Partaking in any sort of online argument with his critics has never been one of Chandler’s priorities. Choosing to essentially ignore everyone who doesn’t bring a “positive” mindset has become the norm for the former University of Missouri wrestling standout.
But even this optimistic approach to life has its limits.
“I never respond to people unless it’s in a positive light,” Chandler said. “If someone says something positive then I will respond. But I woke up one day to 25 mentions on Instagram one day and I saw this guy going back-and-forth with this lady and he literally said the words — she was refuting I had ever used, blah, blah, blah, and he said ‘Yeah, but he has failed drug tests in the past.’ I said ‘Hey man, I never usually respond to armchair quarterbacks like you, especially in a negative light, but you cannot literally throw out fake news into the internet.’

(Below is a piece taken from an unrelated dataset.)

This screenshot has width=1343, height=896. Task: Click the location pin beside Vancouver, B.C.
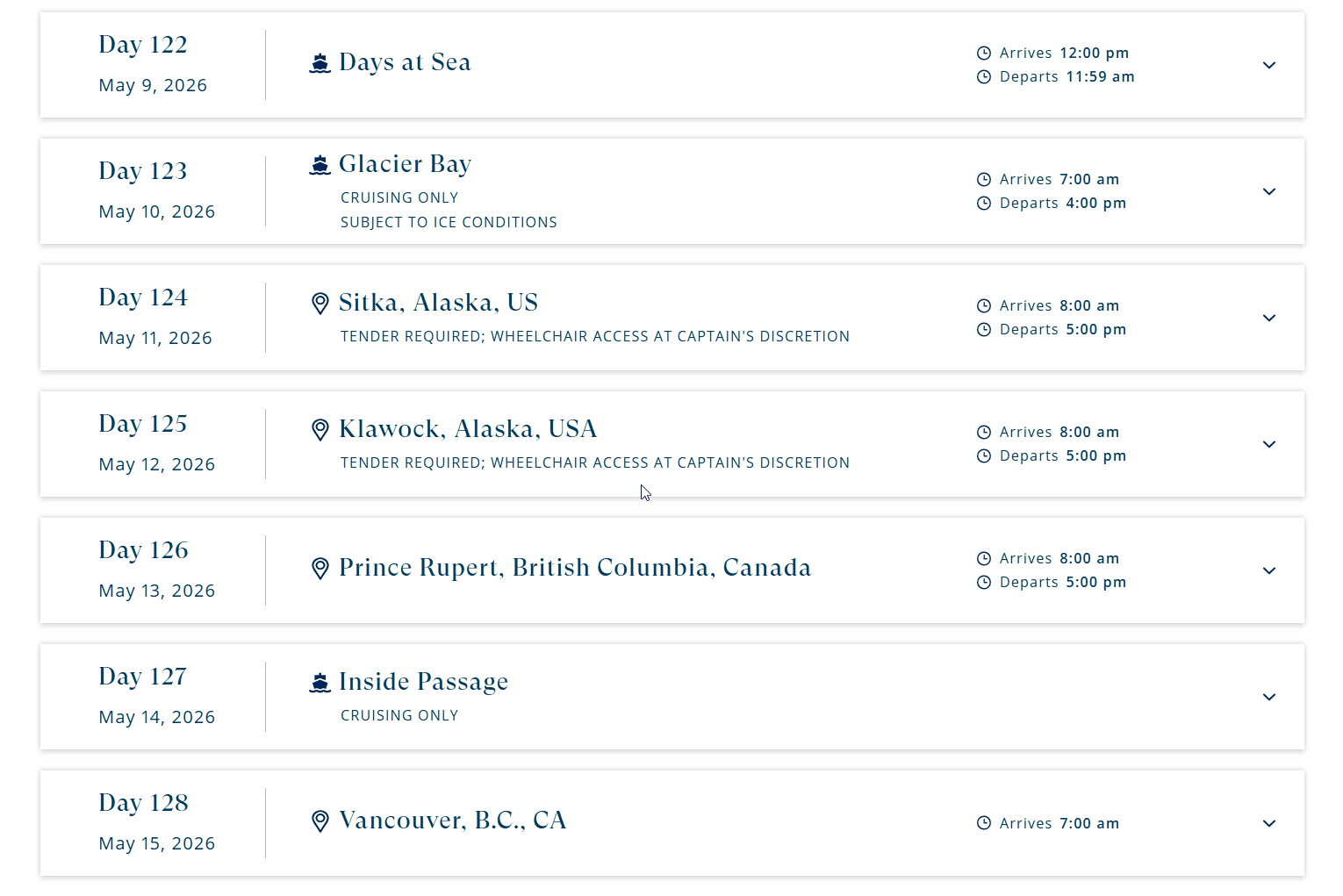pos(320,821)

“It’s unfortunate that in 2019 we can say whatever we want, whether it’s fact, fiction, or fake, and it stays on the internet. [The accusations] have not had a negative affect on my career whatsoever. I couldn’t care less abut what people say and what people think. Unfortunately, we have a sport that’s not 100 percent clean. Even in the UFC, with the anti-doping policy, we’re having guys get busted left and right. So people are using and people will continue to use as long as human existence is the human existence, unfortunately.”
Chandler and Freire will finally lock horns this Saturday inside the Bellator cage at Bellator 221 in Rosemont, Illi.
While Freire has made it clear he is more interested in “Chandler’s head” rather than the lightweight crown, Chandler just wants to showcase his hard work, prove his critics wrong, and cement himself in the Bellator record books.
“I look at it two different ways,” Chandler said. “Number one, [Freire’s] already making excuses as to why and when he loses and why and when his brother lost. Secondly, to me it’s a sad view of the human potential that you can’t look at somebody, see the way that they train and give them the benefit of the doubt that they do things right, they eat right, they train right and they train just harder than everyone else. I’ve now been in an 11-week training camp. I have one week left and I can honestly tell you that I have not enjoyed one of my meals in 11 weeks.
“I can honestly say that what I have put my body through in training, and the lifestyle choice that I’ve made over the last 11 weeks, is something that the very top one percent of people do. I am willing to make to make those sacrifices because I am willing to be the best.”